In an effort to promote urban tree cover, researchers at MIT’s Senseable City Lab have developed Treepedia, a platform for mapping the canopies of ten different major cities. Using Google Street View panoramas to serve as a Green View Index (GVI) to compare and evaluate green canopy coverage, Treepedia provides a visual map of trees and vegetation in Boston, Geneva, London, Los Angeles, Paris, Sacramento, Seattle, Tel Aviv, Toronto, Turin, Vancouver and of course, New York.

Researchers chose GVI over satellite imagery so as to “represent human perception of the environment from the street level,” according to the Treepedia site. GVI is measured on a scale of 0 to 100. A city with a GVI of 100 would be completely covered by tree canopy.

New York Treepedia Green Index

New York ranked the third lowest of the ten cities, with only Paris and London having less tree coverage. With a GVI of 25.9 percent, Vancouver was found to have the most tree coverage.

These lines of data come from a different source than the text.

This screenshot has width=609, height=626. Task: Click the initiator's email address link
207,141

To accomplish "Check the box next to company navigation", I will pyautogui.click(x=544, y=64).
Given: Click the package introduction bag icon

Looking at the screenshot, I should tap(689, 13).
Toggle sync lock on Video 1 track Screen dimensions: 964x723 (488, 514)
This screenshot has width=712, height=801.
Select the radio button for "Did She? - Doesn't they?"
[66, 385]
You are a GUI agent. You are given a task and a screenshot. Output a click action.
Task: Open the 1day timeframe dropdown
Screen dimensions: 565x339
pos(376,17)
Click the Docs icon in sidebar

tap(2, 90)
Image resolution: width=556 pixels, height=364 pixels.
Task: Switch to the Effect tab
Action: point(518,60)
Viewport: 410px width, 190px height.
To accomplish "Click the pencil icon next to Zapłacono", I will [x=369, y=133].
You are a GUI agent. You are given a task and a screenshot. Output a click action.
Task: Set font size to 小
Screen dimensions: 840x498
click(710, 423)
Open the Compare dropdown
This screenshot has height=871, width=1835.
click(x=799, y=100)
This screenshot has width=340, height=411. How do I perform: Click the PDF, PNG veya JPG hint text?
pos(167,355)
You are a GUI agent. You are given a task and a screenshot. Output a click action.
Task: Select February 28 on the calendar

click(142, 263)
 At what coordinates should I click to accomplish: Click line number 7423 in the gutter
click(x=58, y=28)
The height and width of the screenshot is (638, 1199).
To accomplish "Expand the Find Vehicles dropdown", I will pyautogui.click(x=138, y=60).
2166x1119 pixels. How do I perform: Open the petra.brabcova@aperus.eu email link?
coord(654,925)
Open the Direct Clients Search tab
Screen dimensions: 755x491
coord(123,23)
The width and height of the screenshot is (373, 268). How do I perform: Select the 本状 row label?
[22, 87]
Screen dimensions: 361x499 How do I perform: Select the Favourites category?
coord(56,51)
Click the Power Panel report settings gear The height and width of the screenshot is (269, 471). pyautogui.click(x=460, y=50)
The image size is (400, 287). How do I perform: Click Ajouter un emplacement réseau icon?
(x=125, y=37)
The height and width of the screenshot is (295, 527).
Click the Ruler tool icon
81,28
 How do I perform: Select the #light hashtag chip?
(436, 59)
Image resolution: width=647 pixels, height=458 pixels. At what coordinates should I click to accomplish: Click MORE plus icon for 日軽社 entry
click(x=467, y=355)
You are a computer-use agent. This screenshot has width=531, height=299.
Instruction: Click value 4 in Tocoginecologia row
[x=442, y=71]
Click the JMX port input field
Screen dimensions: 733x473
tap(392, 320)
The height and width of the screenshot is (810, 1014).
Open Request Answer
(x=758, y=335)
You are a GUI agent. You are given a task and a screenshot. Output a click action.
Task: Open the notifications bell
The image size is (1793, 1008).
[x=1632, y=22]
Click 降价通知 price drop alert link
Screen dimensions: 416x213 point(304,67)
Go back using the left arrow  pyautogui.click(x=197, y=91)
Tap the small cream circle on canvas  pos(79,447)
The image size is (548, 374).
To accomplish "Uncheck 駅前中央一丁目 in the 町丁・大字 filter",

For now, Treepedia serves mainly as a visual aid for green spaces, but its creators plan on a more interactive future in which locals can tag their communities’ trees, view the location and size of trees, and “advocate for more such trees in their cities,” according to a press release. As well, the creators want to expand Treepedia to more cities and add an open-source street map to, “engage with city officials in order to request that new trees be planted in certain areas.”

Image by Treepedia Image by Treepedia

Senseable City Lab Director Carlo Ratti commented of the new platform,

As many cities experience warming temperatures, increased storm frequency, and continued air pollution, the well-being of our urban trees has never been more important. We present here an index by which to compare cities against one another, encouraging local authorities and communities to take action to protect and promote the green canopy cover.

Treepedia provides a comparative resource for global urban nature, but for a more local tree-counting resource, check out the NYC Street Tree Map. Painstakingly compiled by thousands of volunteers, the NYC Parks map provides exact tree counts on a neighborhood to neighborhood scale for all five boroughs.